Die Regisseure Thomas Grube und Enrique Sánchez Lansch haben die Atmosphäre während der Proben bis zur Aufführung mit ihrer einfühlsamen Kameraarbeit eingefangen. Man sieht die großen Schwierigkeiten, aus einem Haufen oft unsicherer und unkonzentrierter, körperentfremdeter Jugendlicher ein Team von Tänzer/innen zu machen. Man erfährt etwas über die Ängste, Hoffnungen, Frustrationen und (inneren) Konflikte der Jungen und Mädchen, ihre Suche nach dem „Fokus“ und der eigenen Persönlichkeit. Und man beginnt zu begreifen, wie viel pädagogische Erfahrung, Kraft und Klarheit nötig sind, um so ein Projekt erfolgreich zum Abschluss zu bringen. Dass der Spaß mit der Herausforderung kommt, dass Disziplin unverzichtbar ist, das vermittelt der charismatische Royston Maldoom ebenso beharrlich wie leidenschaftlich. Er fordert und provoziert, auch gegen den pädagogischen Einspruch der Lehrerinnen. Sein Angebot steht: „Eine Tanzschule kann dein Leben verändern!“ Es ist an den Jugendlichen, sich darauf einzulassen.
Im Gegenschnitt dazu erlebt man Simon Rattle und die BP bei den Proben zu „Sacre“; in eigenen Porträts sprechen Rattle und Maldoom über ihren Weg zu Musik und Tanz und über ihre künstlerischen und pädagogischen Ideale.

**Aufgabenstellung**
Beantworten Sie diese Fragen anhand des Quelltexts:
(a) Wer führte Regie?
(b) Welches Angebot macht Royston Maldoom den Jugendlichen?
(c) Wobei erlebt man Simon Rattle und die BP im Gegenschnitt?
Stützen Sie sich ausschließlich auf den Quelltext.

**Gespeicherte Einträge**
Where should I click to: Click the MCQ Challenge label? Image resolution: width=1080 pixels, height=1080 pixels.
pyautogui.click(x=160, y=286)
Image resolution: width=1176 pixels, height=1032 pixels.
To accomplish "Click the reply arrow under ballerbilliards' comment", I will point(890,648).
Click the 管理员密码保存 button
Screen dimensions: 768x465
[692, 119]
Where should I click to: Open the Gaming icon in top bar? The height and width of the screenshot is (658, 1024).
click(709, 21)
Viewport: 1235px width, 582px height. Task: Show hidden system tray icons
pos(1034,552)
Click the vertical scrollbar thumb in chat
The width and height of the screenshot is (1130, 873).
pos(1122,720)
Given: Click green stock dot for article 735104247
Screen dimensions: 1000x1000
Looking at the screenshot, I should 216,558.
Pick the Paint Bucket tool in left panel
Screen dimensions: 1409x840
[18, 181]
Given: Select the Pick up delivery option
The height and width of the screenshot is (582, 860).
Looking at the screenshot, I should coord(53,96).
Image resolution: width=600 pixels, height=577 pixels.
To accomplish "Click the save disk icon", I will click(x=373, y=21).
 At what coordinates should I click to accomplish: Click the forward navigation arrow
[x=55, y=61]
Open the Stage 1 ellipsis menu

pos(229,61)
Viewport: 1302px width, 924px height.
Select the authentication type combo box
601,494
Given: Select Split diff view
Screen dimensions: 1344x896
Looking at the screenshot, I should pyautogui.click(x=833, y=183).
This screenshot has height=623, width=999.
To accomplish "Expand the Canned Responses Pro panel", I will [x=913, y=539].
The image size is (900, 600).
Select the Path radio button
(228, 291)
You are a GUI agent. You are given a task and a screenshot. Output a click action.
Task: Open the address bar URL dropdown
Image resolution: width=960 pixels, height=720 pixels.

**Lösung**
(a) Thomas Grube und Enrique Sánchez Lansch
(b) „Eine Tanzschule kann dein Leben verändern!“
(c) Bei den Proben zu „Sacre“